Reading passage:
╔══

This is definitely one of the more fantastical of the BLCC’s I’ve read, with a strong vein of highland superstition and mysticism. In fact there was a while when I was wondering is the solution was going to involve the supernatural so impossible did it seem for anyone to have carried out the crime. But it does stick to the rules of the detective club – although the solution is quite something, it is just about plausible.

I bought my copy at the Book Conference second hand sale, but this is also available on Kindle and Kobo and is actually pretty bargainous at £1.99 as I write this, although it should be noted that the ebook edition isn’t a BLCC one (there are some of these where the paperback and ebook rights appear to have got separated) so I can’t vouch for the quality of the ebook version. And if you want more impossible/locked room mysteries, I have a post for that too.

Happy Reading!

Recommendsday

Recommendsday: Locked Room mysteries

Til Death Do Us Part was a BotW back in late September and it got me thinking about other locked room mysteries, so if you liked that, here is a selection of other similar mysteries for you to read after that. And yes, I’m being a bit cheaty because some of these have been Books of the Week – but over a year ago, so I’m claiming statue of limitations.

Seven Dead by J Jefferson Farjeon

An amateur thief on his first job stumbles on seven bodies in a locked room while robbing an isolated house by the sea. This is a clever locked room mystery that then evolves into a mad chase. I really enjoyed it and hadn’t worked out the solution until very late on, but the ending is rather far fetched – but there’s quite a lot of that about in books from this era!

The Division Bell Mystery by Ellen Wilkinson

Yes, this has been a BotW before but it’s nearly three years ago so I’m going to mention it again now, because I did read it in basically one sitting, and the setting in the Palace of Westminster makes it something a bit different even if it is quite traditional in other ways – amateur detective, friendly police officer, handy tame reporter etc. And Wilkinson knew what she was talking about when it came to the Parliamentary estate – she was an MP from the 1920s until her death in 1947 and served in Winston Churchill’s wartime cabinet.

Murder on the Orient Express by Agatha Christie

Ok so it’s a locked compartment in train carriage, but it still counts and this is the granddaddy of the genre in many ways. I’ve read it, listened to the audiobook and watched the Albert Finney film so many times now I don’t think I’m even capable of writing about it rationally, but it’s a classic of the genre for a reason, and if you haven’t read it you should.

And that’s your lot for today – Happy Wednesday everyone.

Book of the Week, detective, Fantasy, Forgotten books

Book of the Week: Fire in the Thatch

I read two British Library Crime Classics last week, and it was a tough choice between the two – both of which are within the statute of limitations according to my own rules, but I’m going with Fire in the Thatch, because I read it quickest and I do like Lorac’s style – it’s so easy to read.

╚══

Dataset records:
╔══

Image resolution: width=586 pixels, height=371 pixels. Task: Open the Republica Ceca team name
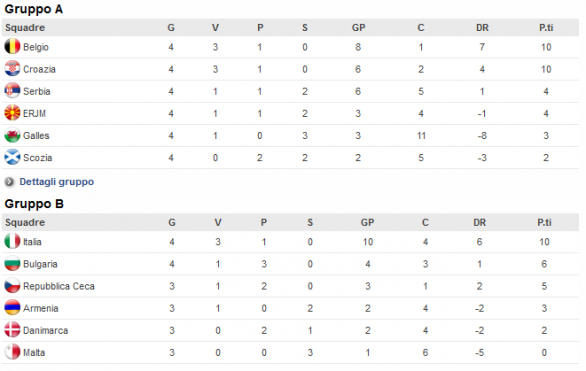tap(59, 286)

╚══
╔══

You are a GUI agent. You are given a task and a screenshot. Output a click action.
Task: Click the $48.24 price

╚══

Directions for this task:
Transcribe the crime fiction reviews word for word from "An amateur thief" to "from this era!". The data was taken from a different source than the text.

Right answer:
An amateur thief on his first job stumbles on seven bodies in a locked room while robbing an isolated house by the sea. This is a clever locked room mystery that then evolves into a mad chase. I really enjoyed it and hadn’t worked out the solution until very late on, but the ending is rather far fetched – but there’s quite a lot of that about in books from this era!